Studio album by Marco Mengoni
- Released: 4 December 2015
- Genre: Pop
- Label: Sony Music
- Producer: Michele Canova

Marco Mengoni chronology
| Parole in circolo (2015) | Le cose che non ho (2015) | Marco Mengoni Live (2016) |

Singles from Le cose che non ho
- "Ti ho voluto bene veramente" Released: 16 October 2015; "Parole in circolo" Released: 29 January 2016; "Solo due satelliti" Released: 29 April 2016;

= Le cose che non ho =

Le cose che non ho (English: Things I don't have) is the fourth studio album by Italian singer-songwriter Marco Mengoni, released by Sony Music Italy on 4 December 2015.

It was preceded by its lead single "Ti ho voluto bene veramente" (English: I really loved you), released in October 2015. The album served as a follow-up of a two-album project including Mengoni's third full-length record Parole in circolo.
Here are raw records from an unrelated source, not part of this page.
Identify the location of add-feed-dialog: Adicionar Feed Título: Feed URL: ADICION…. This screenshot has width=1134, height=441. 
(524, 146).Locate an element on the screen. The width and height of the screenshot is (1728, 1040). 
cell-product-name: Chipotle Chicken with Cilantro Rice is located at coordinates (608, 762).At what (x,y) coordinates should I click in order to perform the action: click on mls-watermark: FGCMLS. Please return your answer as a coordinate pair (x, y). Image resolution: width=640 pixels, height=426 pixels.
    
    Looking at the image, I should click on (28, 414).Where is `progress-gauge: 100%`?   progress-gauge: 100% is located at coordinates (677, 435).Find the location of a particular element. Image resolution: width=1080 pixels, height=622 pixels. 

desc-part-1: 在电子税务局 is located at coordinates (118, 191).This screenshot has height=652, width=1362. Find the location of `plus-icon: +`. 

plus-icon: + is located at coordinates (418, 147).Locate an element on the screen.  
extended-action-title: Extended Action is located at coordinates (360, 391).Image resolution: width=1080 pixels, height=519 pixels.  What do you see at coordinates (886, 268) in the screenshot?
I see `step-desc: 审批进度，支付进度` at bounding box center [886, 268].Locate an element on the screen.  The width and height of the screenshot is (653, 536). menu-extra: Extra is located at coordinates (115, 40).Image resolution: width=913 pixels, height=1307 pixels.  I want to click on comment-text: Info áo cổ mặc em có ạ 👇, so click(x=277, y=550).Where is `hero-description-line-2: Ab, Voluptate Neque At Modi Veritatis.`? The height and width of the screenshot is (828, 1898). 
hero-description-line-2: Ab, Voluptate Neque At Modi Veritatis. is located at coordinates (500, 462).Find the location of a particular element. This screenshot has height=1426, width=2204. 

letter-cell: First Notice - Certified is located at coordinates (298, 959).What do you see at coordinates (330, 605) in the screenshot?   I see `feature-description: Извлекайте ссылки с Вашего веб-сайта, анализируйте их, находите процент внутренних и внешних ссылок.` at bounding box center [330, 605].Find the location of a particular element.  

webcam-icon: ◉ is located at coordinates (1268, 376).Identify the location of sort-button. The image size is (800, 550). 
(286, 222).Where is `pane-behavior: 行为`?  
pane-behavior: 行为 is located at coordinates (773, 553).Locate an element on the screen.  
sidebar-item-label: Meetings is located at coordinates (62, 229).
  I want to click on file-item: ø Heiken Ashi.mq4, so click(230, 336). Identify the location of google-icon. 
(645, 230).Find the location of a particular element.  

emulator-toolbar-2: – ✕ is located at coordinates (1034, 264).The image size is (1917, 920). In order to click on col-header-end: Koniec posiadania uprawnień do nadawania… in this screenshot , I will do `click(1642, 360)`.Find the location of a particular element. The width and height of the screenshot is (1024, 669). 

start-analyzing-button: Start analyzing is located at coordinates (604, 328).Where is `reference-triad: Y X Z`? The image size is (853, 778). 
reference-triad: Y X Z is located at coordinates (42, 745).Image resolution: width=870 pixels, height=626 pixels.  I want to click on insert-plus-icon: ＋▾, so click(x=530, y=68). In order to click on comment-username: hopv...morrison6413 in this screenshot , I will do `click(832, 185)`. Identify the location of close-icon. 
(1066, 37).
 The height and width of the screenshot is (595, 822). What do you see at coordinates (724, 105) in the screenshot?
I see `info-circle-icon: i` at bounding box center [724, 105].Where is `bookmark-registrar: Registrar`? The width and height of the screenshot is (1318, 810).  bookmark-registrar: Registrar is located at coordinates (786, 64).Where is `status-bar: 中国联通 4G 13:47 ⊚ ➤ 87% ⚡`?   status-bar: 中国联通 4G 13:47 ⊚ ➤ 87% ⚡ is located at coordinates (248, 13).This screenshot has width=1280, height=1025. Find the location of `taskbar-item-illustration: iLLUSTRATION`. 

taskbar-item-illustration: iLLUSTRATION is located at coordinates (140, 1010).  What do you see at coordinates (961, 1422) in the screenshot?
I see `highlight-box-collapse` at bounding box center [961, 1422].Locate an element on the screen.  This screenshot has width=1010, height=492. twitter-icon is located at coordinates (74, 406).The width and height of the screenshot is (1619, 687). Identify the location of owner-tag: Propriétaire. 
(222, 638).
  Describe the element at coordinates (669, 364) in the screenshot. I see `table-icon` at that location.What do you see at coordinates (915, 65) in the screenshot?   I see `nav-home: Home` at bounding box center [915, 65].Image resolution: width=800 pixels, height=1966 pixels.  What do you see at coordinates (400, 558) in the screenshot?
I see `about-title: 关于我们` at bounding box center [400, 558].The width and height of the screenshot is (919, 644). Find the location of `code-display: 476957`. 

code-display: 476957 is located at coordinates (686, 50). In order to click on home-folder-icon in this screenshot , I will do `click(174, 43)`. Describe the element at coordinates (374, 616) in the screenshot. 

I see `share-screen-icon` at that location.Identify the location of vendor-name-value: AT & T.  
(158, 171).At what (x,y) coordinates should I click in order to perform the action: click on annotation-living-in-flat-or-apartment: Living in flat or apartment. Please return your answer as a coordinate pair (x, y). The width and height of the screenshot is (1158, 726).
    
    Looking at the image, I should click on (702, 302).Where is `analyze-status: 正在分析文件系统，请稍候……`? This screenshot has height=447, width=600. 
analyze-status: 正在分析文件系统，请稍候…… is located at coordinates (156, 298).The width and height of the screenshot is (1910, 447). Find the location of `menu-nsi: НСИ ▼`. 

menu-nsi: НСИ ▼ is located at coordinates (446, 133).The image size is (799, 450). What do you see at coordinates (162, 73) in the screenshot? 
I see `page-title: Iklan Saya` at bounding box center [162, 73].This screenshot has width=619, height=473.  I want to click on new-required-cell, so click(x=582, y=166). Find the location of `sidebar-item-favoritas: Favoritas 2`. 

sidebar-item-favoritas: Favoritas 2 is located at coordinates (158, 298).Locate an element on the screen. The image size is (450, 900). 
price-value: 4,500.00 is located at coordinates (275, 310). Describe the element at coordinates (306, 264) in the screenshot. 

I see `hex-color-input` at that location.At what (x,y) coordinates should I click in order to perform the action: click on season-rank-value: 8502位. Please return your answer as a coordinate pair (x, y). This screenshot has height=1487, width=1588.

The album peaked at number one on the Italian FIMI albums chart in December 2015. In January 2016, it also became the first topper of the Italian Vinyl Albums Chart, introduced by FIMI during the first week of the year.

==Track listing==

| No. | Title | Lyrics | Music | Length |
|---|---|---|---|---|
| 1. | "Ricorderai l'amore" | Marco Mengoni; Rory Di Benedetto; | Mengoni; Di Benedetto; Rosario Canale; Alfio Roberto Pulitano; | 4:01 |
| 2. | "Ti ho voluto bene veramente" | Mengoni; Fortunato Zampaglione; | Zampaglione | 2:49 |
| 3. | "Ad occhi chiusi" | Mengoni; Ermal Meta; | Mengoni; Meta; Matt Simons; Andrew Allen; | 4:10 |
| 4. | "Resti indifferente" | Mengoni; Di Benedetto; | Mengoni; Di Benedetto; Canale; Pulitano; | 3:11 |
| 5. | "Parole in circolo" | Mengoni; Di Benedetto; Maurizio Musumeci; | Mengoni; Di Benedetto; Musumeci; | 3:51 |
| 6. | "La nostra estate" | Mengoni; Meta; | Mengoni; Dario Faini; Meta; | 3:24 |
| 7. | "Solo due satelliti" | Giuliano Sangiorgi; | Sangiorgi | 3:35 |
| 8. | "Rock Bottom" | Sia Furler; Chris Braide; | Furler; Braide; | 3:55 |
| 9. | "Le cose che non ho" | Mengoni; Meta; | Mengoni; Meta; | 4:04 |
| 10. | "Dove siamo" | Mengoni; Di Benedetto; | Mengoni; Di Benedetto; David Gibson; Fred Cox; Jon Mills; Kurtis McKenzie; | 3:19 |
| 11. | "Nemmeno un grammo" | Mengoni; Meta; Antonio Filippelli; | Mengoni; Meta; Filippelli; | 3:16 |

==Personnel==
- Marco Mengoni – Vocals, Backing vocals, Keyboards, Programming
- Tim Pierce – Acoustic guitar, Electric guitar
- Peter Cornacchia – Electric guitar
- Michele Canova Iorfida – Keyboards, Synth, Programming
- Alex Alessandroni Jr. – Piano, Hammond organ, Fender Rhodes
- Giovanni Pallotti – Bass guitar
- Christian "Noochie" Rigano – Keyboards, Synth, Programming
- Jeff Babko – Piano, Hammond organ, Fender Rhodes
- Sean Hurley – Bass guitar
- Davide Sollazzi – Drums, Piano
- Alessandro De Crescenzo – Electric guitar
- Blair Sinta – Drums
- Francesco Minutello – Trumpet
- Marco Tamburini – Trumpet
- Federico Pierantoni – Trombone
- Roberto Rossi – Trombone
- Mattia Dalla Pozza – Sax

==Charts==

| Chart (2015) | Peak position |
|---|---|
| Italian Albums (FIMI) | 1 |
| Swiss Albums (Schweizer Hitparade) | 8 |

==Certifications==

| Region | Certification | Certified units/sales |
| Italy (FIMI) | 4× Platinum | 200,000^{*} |
^{*} Sales figures based on certification alone.